6.6 Determine the effect of inventory errors on the financial statements
1) The ending inventory of one year becomes the beginning inventory of the next year.
2) Counting inventory on December 31 that was shipped FOB shipping point would not cause any error in the final inventory valuation.
3) An error on inventory in one year does not have any effect on the inventory at the start of the next year.
4) Inventory errors cancel out at the end of the________ accounting period(s).
A) 1st
B) 2nd
C) 3rd
D) 4th
E) 5th
5) Which of the following is an INCORRECT statement if ending inventory is overstated?
A) Cost of goods sold is overstated.
B) Gross profit is overstated.
C) Net income is overstated.
D) Income tax is overstated.
E) Retained earnings is overstated.
6) Which of the following is an INCORRECT statement if ending inventory is understated?

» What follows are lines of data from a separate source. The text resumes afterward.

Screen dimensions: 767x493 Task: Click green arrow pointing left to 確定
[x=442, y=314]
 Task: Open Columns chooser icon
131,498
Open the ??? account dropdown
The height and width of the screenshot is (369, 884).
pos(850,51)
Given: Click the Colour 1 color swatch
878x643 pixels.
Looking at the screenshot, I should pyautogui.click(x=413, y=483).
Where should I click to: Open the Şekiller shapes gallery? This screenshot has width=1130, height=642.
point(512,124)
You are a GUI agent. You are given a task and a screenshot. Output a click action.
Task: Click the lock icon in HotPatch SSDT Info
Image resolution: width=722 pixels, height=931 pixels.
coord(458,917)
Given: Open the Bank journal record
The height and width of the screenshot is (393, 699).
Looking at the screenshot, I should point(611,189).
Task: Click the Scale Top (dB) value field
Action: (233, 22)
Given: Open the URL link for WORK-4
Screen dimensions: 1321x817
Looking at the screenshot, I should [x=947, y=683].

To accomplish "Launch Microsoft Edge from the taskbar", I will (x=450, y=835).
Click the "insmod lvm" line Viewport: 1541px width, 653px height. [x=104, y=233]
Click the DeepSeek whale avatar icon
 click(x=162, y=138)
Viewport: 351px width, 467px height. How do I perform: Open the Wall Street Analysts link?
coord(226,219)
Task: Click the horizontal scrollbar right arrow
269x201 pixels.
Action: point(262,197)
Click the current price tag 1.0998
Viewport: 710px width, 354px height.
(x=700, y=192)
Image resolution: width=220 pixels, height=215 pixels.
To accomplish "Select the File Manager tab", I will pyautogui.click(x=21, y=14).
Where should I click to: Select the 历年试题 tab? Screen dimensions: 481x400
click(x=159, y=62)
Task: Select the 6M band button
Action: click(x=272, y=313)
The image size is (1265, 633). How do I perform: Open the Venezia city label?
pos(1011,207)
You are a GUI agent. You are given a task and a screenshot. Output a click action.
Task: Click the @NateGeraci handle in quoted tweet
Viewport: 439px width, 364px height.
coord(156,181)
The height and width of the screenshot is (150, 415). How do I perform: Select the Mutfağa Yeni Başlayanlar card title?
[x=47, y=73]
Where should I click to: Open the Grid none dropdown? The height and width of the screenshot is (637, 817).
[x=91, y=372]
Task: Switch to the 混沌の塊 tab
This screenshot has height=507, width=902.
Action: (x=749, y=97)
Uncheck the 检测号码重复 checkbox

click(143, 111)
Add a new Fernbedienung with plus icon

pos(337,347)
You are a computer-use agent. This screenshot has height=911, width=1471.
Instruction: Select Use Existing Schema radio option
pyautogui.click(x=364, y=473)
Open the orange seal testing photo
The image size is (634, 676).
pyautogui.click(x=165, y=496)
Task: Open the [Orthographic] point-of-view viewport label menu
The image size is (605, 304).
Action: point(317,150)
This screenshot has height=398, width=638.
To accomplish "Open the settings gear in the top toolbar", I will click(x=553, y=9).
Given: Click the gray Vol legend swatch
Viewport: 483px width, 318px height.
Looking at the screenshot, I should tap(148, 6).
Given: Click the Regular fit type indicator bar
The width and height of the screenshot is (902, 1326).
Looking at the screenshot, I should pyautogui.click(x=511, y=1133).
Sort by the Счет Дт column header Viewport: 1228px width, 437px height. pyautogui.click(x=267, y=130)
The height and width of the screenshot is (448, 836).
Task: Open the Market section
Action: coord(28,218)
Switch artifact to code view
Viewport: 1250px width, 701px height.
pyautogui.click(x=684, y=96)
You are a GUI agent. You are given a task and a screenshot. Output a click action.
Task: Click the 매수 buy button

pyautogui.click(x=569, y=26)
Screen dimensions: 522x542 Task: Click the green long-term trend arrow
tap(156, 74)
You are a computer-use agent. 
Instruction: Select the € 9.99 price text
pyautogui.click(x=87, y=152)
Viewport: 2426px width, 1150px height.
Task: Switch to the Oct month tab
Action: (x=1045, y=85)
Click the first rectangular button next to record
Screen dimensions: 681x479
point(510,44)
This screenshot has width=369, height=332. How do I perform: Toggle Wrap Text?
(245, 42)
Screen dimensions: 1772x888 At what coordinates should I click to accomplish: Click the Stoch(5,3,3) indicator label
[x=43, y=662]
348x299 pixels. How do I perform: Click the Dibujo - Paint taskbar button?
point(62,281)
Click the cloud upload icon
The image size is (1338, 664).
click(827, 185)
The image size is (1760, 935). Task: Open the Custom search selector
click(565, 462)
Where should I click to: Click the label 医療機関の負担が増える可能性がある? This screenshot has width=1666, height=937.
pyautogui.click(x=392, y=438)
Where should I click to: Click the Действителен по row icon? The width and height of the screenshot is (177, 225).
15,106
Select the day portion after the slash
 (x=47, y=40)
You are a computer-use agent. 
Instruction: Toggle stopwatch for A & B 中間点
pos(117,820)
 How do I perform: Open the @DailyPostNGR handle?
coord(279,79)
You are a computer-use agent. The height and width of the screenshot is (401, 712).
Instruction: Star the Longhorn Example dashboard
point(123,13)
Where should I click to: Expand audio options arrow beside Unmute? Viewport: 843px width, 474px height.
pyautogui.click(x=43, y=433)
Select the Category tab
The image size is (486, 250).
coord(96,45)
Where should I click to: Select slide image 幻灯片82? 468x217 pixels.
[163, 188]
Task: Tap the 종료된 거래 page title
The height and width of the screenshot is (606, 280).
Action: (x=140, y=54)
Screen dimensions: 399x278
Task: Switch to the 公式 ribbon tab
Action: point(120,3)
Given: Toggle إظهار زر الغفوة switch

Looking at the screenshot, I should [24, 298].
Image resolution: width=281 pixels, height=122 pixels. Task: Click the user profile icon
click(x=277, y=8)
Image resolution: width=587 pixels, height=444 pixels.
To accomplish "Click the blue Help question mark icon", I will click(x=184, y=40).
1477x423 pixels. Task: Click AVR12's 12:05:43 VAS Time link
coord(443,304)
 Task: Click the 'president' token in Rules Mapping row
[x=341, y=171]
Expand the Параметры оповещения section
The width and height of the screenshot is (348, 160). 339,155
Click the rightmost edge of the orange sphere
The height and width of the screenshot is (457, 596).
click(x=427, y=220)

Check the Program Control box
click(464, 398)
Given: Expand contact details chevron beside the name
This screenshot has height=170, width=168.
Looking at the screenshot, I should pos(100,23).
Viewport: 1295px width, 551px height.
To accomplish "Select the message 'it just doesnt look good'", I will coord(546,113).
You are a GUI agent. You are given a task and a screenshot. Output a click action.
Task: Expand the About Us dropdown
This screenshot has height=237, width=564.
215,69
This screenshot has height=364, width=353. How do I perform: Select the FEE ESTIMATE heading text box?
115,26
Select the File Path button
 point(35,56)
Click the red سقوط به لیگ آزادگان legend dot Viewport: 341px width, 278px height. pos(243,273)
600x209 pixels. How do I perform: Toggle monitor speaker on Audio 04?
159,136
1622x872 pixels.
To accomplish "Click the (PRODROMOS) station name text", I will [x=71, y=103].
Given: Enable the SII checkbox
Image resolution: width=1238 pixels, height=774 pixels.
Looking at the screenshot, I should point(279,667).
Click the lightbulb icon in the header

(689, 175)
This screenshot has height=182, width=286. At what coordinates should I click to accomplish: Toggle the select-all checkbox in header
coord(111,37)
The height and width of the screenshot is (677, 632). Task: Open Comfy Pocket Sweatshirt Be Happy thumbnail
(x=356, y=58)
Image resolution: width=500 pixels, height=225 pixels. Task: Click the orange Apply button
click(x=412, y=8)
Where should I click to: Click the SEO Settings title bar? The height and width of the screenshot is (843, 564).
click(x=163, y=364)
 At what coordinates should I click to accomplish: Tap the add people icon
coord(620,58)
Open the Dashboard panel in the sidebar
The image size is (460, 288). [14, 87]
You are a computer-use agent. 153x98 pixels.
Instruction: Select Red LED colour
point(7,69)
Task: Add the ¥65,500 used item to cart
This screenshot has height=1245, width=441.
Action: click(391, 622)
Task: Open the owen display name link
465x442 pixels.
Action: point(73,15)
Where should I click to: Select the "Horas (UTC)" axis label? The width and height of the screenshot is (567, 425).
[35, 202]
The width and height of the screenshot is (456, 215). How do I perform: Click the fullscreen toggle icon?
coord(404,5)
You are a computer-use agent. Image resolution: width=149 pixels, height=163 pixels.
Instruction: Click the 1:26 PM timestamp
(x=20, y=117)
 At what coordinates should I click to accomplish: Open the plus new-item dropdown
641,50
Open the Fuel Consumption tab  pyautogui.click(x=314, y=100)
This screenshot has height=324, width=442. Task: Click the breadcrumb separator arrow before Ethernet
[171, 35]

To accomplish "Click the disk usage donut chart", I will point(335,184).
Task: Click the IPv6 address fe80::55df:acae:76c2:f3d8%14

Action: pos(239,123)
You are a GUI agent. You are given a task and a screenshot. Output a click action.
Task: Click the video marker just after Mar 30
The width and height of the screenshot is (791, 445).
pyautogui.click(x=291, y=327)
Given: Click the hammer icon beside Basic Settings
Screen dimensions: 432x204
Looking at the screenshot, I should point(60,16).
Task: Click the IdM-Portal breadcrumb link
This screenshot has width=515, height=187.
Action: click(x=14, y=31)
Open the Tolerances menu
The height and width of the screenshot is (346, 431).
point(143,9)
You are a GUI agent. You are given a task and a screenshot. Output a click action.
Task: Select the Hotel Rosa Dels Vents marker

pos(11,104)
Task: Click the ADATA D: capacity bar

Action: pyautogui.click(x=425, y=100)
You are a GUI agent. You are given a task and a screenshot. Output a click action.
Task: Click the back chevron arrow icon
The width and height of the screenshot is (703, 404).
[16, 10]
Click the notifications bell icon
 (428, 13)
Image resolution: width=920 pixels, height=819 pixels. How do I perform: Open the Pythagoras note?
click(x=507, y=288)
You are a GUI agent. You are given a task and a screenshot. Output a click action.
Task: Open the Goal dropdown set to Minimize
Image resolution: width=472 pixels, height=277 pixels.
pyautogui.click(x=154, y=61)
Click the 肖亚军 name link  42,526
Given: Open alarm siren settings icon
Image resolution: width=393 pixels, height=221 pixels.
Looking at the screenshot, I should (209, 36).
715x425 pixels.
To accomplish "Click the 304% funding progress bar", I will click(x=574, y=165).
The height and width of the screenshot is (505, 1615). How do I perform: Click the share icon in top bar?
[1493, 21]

A) Cost of goods sold is overstated.
B) Gross profit is overstated.
C) Net income understated.
D) Income tax is understated.
E) Retained earnings is understated.
7) Which of the following would NOT cause an error in the physical inventory count on December 31?
A) Counting inventory purchased that was shipped FOB destination on December 31
B) Double counting an aisle of product
C) Counting inventory purchased that was shipped FOB shipping point on December 31
D) Forgetting to tag a section of inventory
E) Forgetting to count an inventory item
8) An error in the reported inventory will cause errors in all of the following EXCEPT the:
A) balance sheet.
B) statement of retained earnings.
C) following year's financial statements.
D) cash account.
E) income statement.
9) If the ending inventory in Period 1 is understated, gross profit for Year 1 is __________.
10) If a misstatement of inventory occurs, the net income for __________ periods will be misstated.